I was groomed as a child and sex trafficked. Well I guess you call it that although I never left my home. My groomer used alcohol to sedate me, he didn’t need to for him because he’d groomed me. He used to make me drink then he would sell me to his friends.

But for what it’s worth I think I would’ve ended up an alcoholic anyway without that. My family has a long tradition of alcoholism and I think I probably always had the physical allergy.

Hmm dunno why the spoiler thing isn’t working nvm
 
I was groomed as a child and sex trafficked. Well I guess you call it that although I never left my home. My groomer used alcohol to sedate me, he didn’t need to for him because he’d groomed me. He used to make me drink then he would sell me to his friends.

My drug use as a child was also within the context of trafficking (sexual && armed violence). It is truly horrendous that adults utilize children in this manner & I am very regretful that it happened to you as well.

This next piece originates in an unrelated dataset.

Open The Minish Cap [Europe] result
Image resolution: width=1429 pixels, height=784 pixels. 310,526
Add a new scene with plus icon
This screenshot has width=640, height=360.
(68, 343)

For me it was important to acknowledge this because I believe it was instrumental in forming the pathways of my brain that developed addiction on its own as I grew into adulthood. I was told for all of my childhood that putting substances into my body would make me strong and make me feel better, && often times they did.

But it's also important to acknowledge the linear causality of these events. It was not our faults that we were forced to use addictive substances as children, and as grown-up addicts, we deserve compassion and dignity regarding our struggles.

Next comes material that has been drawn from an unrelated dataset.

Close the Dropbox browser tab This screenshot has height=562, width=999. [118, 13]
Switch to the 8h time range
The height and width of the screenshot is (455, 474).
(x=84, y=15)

We are responsible for our harmful behavior as a result of drug use as adults, but that can be true and it can also be true that we deserve kindness. Groups like this are excellent for that because they allow us to learn how to become sober && make amends and participate in the process of restorative justice and community reintegration.
 
Well I guess you call it that although I never left my home.

Also just to let you know, this is still trafficking, as money was exchanged. I used to struggle with that language as well. My city is the human trafficking capital of Canada, and I was trafficked in multiple ways (labor, sexual, armed violence) && I used to say I was just "involved in a pedophile ring" because my memories of these events had massive holes in them, && because I did not realize that you could be trafficked without movement across borders. The definition of trafficking requires monetary exchange, that's it.